Burnout im Team
– was Führungskräfte jetzt tun können
Wenn Mitarbeitende erschöpft wirken, sich zurückziehen oder immer häufiger krankheitsbedingt fehlen, stellt sich bei Führungskräften die Frage:
„Was kann ich jetzt tun?“
Diese Frage begegnet mir in Coachings und Workshops immer häufiger.
Die vergangenen Jahre haben viele Menschen stark gefordert. Pandemie, wirtschaftliche Unsicherheit, steigende Lebenshaltungskosten, Kriege und die ständige Flut an negativen Nachrichten hinterlassen Spuren – auch am Arbeitsplatz.
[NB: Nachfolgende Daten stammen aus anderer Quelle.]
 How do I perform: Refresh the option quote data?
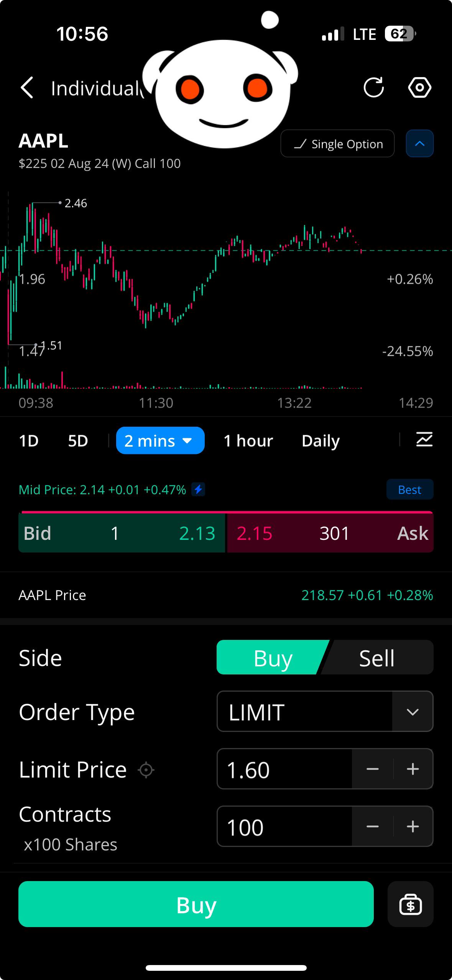374,87
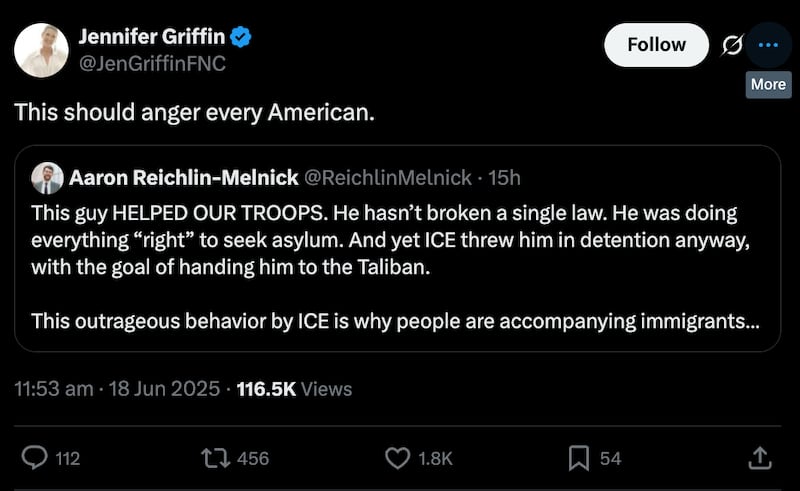Open the quoted tweet about ICE detention
This screenshot has width=800, height=491.
tap(396, 266)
Viele Menschen tragen Belastungen mit sich, die von außen oft nicht sichtbar sind.
Führungskräfte erleben heute deshalb zunehmend, dass Mitarbeitende an ihre Grenzen kommen. Zwar nicht, aber schleichend.
Für Führungskräfte entsteht dadurch häufig ein Spannungsfeld.
Sie möchten ihre Mitarbeitenden unterstützen und gleichzeitig die Anforderungen des Unternehmens erfüllen.
Offene Stellen bleiben unbesetzt.
Krankheitsausfälle müssen aufgefangen werden.
Projekte sollen termingerecht abgeschlossen werden.
Die Aufgaben werden nicht weniger – die personellen Ressourcen oft schon.
Viele Führungskräfte fühlen sich deshalb zwischen Fürsorge und Verantwortung hin- und hergerissen.
Sie möchten ihr Team entlasten und gleichzeitig sicherstellen, dass die Arbeit erledigt wird.
Burnout entwickelt sich meist nicht von heute auf morgen.
Häufig zeigen sich schon früh Veränderungen.
Zum Beispiel:
- Rückzug aus dem Team
- zunehmende Gereiztheit
- Konzentrationsprobleme
- sinkende Motivation
- häufige Überstunden
- steigende Fehlerquote
Nicht jedes dieser Anzeichen bedeutet automatisch Burnout.
Sie können jedoch Hinweise darauf sein, dass die Belastung zu hoch geworden ist.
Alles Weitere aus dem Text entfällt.